THE TASK: Drop the pictures and extract exactly the lines from the one that contains "Where should I click to: Open the Joey's" through the end of the material.

DATA EXTRACTS:
----------

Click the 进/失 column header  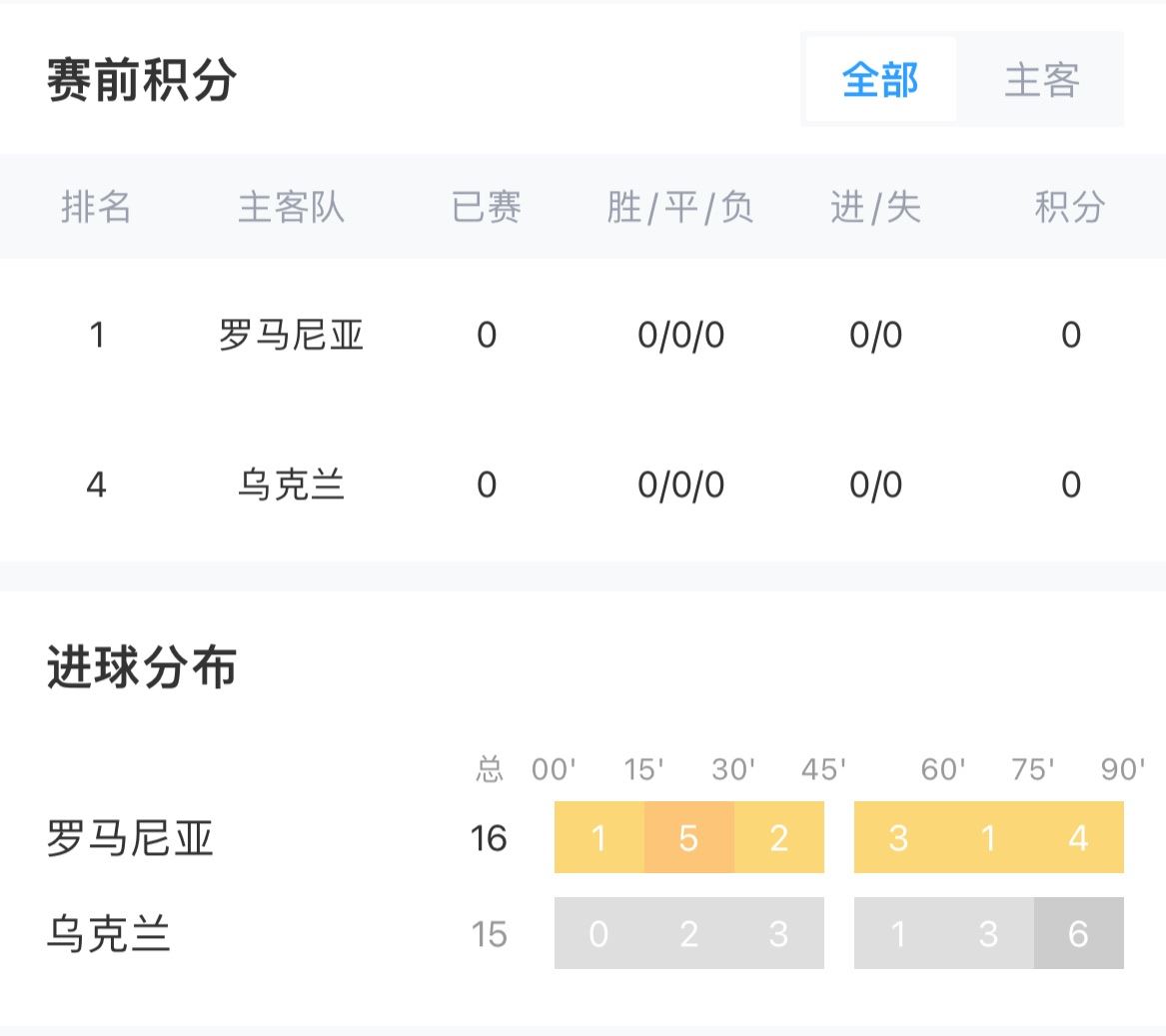tap(876, 207)
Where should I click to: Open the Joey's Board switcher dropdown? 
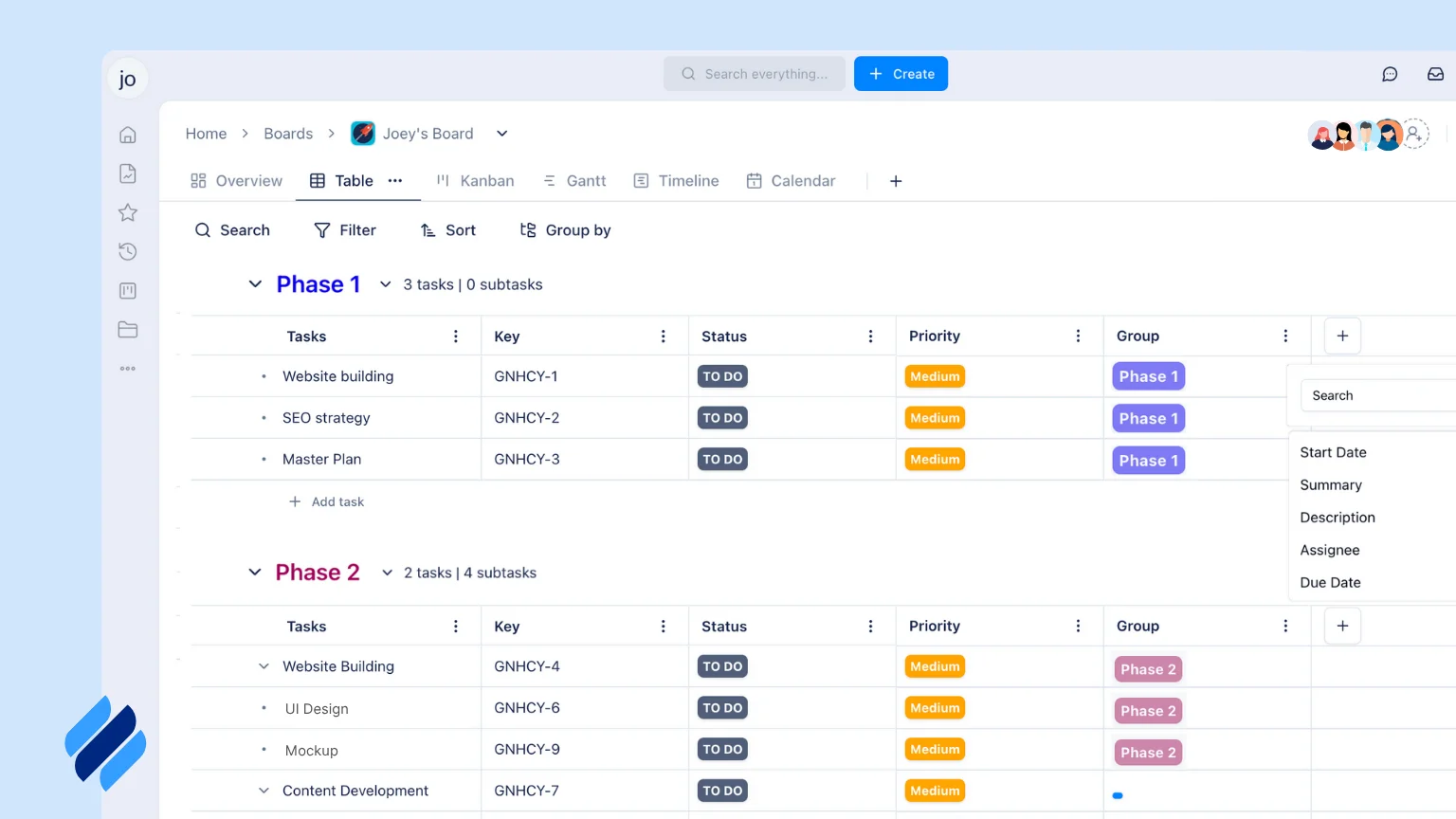tap(501, 133)
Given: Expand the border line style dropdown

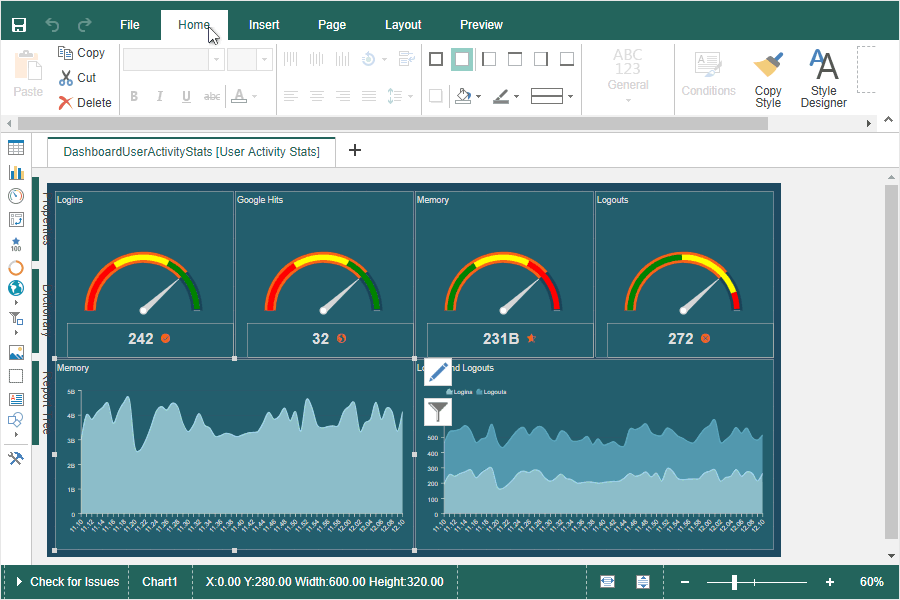Looking at the screenshot, I should coord(570,97).
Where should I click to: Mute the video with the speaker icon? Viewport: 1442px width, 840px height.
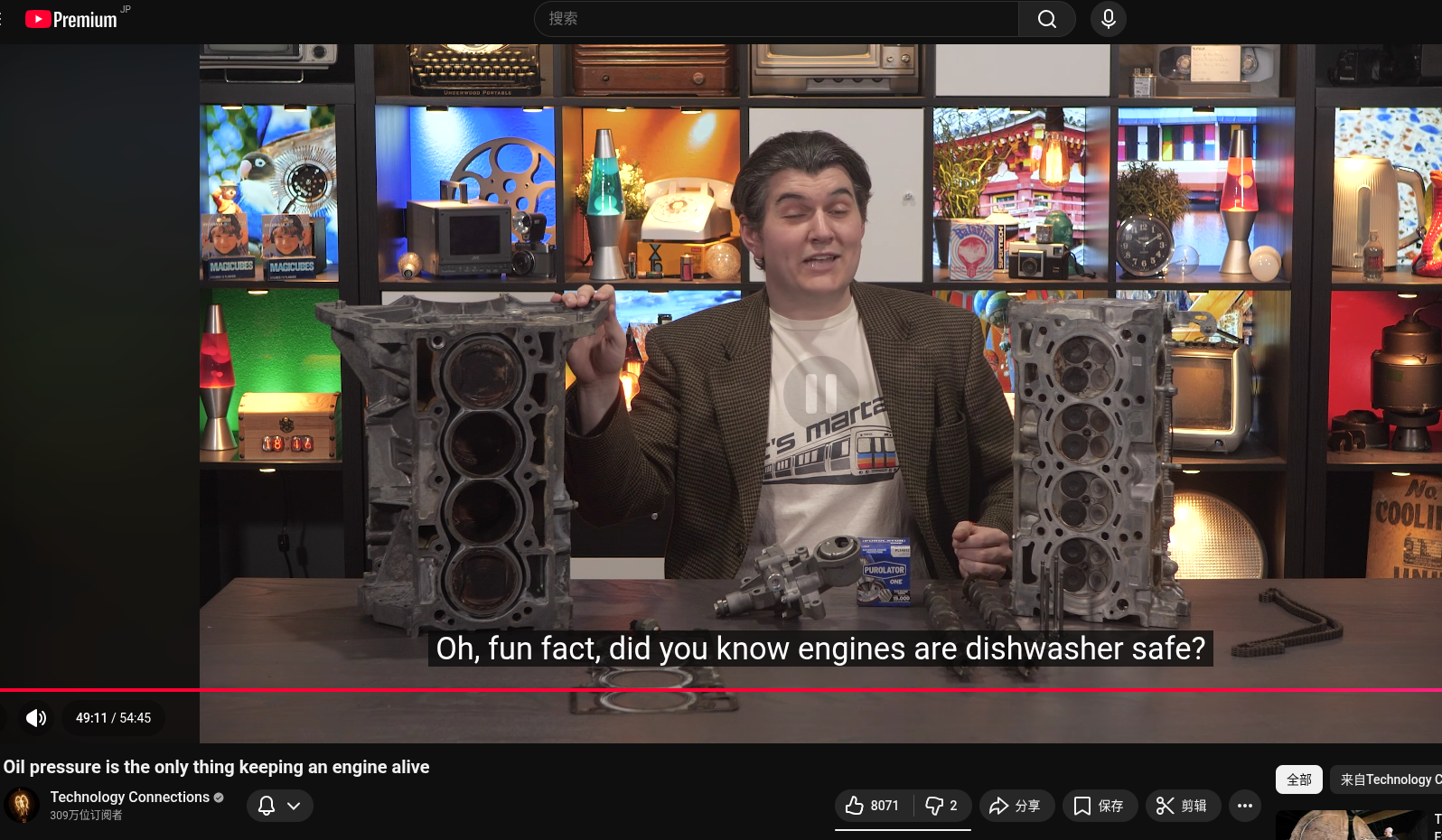click(36, 718)
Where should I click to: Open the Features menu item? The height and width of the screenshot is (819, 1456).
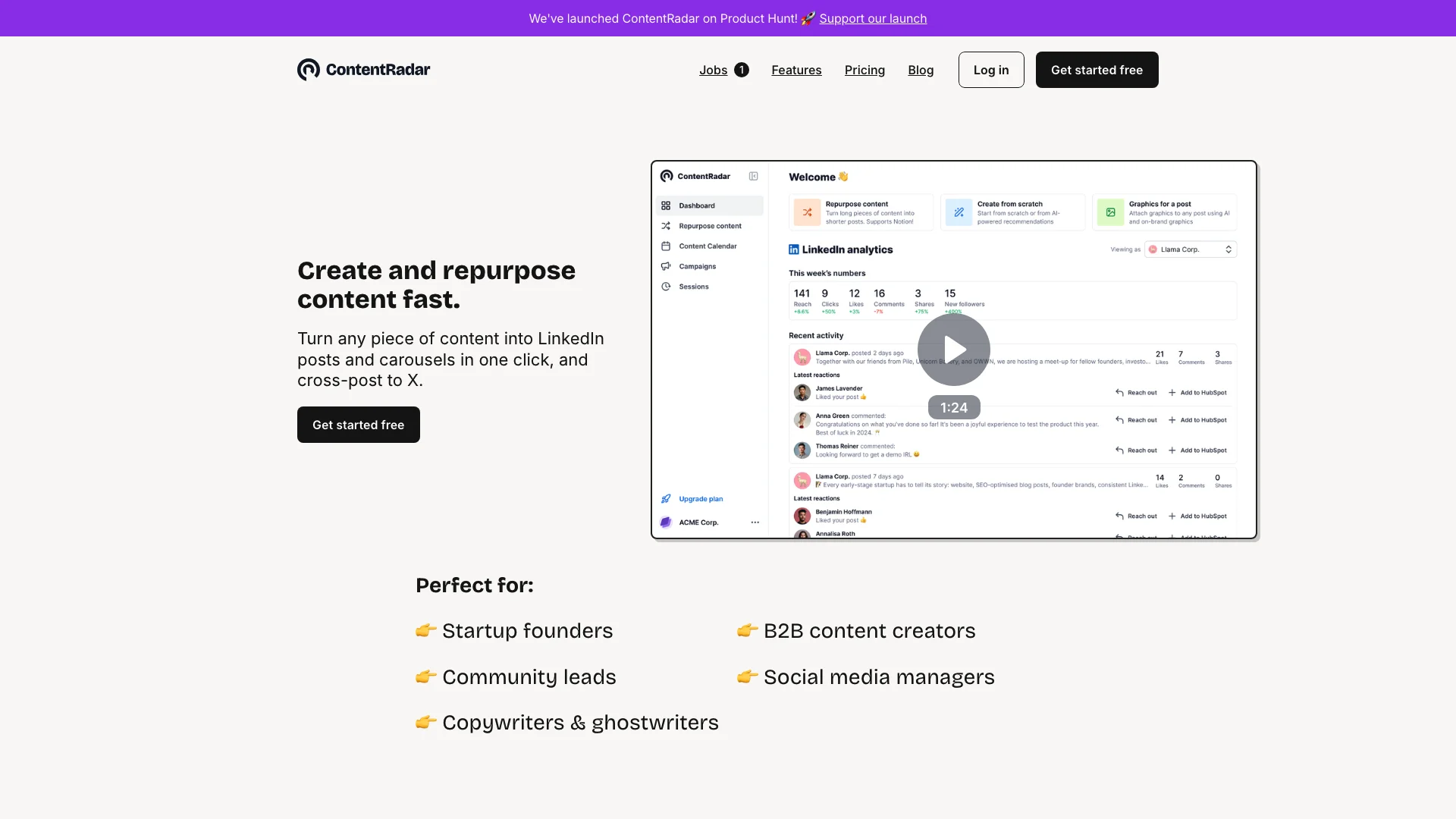pos(796,69)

----------

SOLUTION TO THIS PROBLEM:
Where should I click to: Open the Joey's Board switcher dropdown? 
tap(501, 133)
Given: Expand the border line style dropdown

Looking at the screenshot, I should coord(570,97).
Where should I click to: Mute the video with the speaker icon? Viewport: 1442px width, 840px height.
click(36, 718)
Where should I click to: Open the Features menu item? The height and width of the screenshot is (819, 1456).
pos(796,69)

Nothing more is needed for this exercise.